As to the merits of Barreto's claim for asylum, we review the administrative record on which the order of removal is based to determine whether the evidence presented was so compelling "that no reasonable factfinder could fail to find the requisite fear of persecution." 8 U.S.C. §§ 1252(b)(4)(A) - (B); see Elias-Zacarias, 112 S.Ct. at 483-84.

V.
A. Frivolous Application

Section 1158(d)(6) reads:

If the Attorney General determines that an alien has knowingly made a frivolous application for asylum and the alien has received the notice under paragraph (4)(A)9, the alien shall be permanently ineligible for any benefits under this chapter, effective as of the date of a final determination on such application.

8 U.S.C. § 1158(d)(6)(emphasis added).

The definition of frivolous application is set forth in the corresponding regulations:

For applications filed on or after April 1, 1997, an applicant is subject to the provisions of [Section 1158(d)(6)] only if a final order by an immigration judge or the Board of Immigration Appeals specifically finds that the alien knowingly filed a frivolous asylum application. For purposes of this section, an asylum application is frivolous if any of its material elements is fabricated. Such finding shall only be made if the immigration judge or the Board is satisfied that the applicant, during the course of the proceedings, has had sufficient opportunity to account for any discrepancies or implausible aspects of the claim.
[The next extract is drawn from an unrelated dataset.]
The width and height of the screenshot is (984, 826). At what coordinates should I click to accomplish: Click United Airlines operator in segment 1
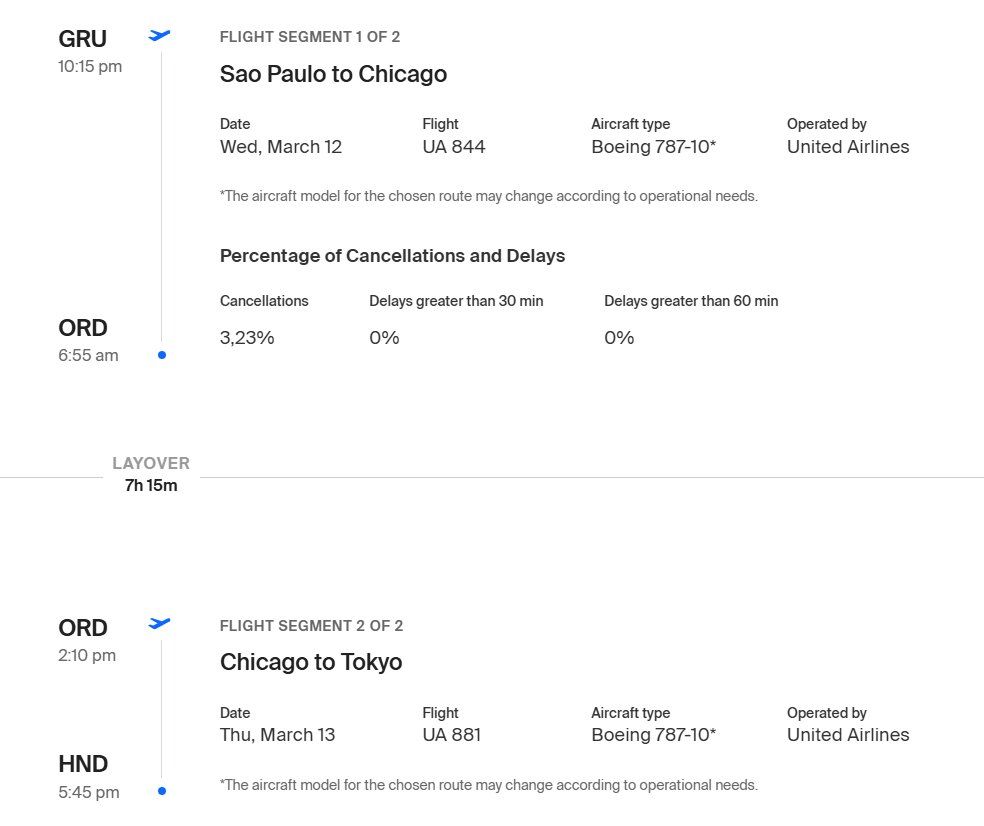848,147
8 C.F.R. § 208.18 (emphasis added). The regulations go on to state that "[a]n alien is ineligible for asylum if he has firmly resettled in another country prior to his arrival in the United States. See 8 C.F.R. § 208.13 (c)(2)(B). This regulation, mandating denial of asylum in the United States, supports the doctrine of common sense, as an alien who has resettled somewhere else is no longer in flight from persecution or in need of refuge here. See Abadalla v. INS, 43 F.3d 1397, 1399-1400 (10th Cir. 1994)(an alien cannot bootstrap his asylum claim by unilaterally severing his ties to a third country who gave him...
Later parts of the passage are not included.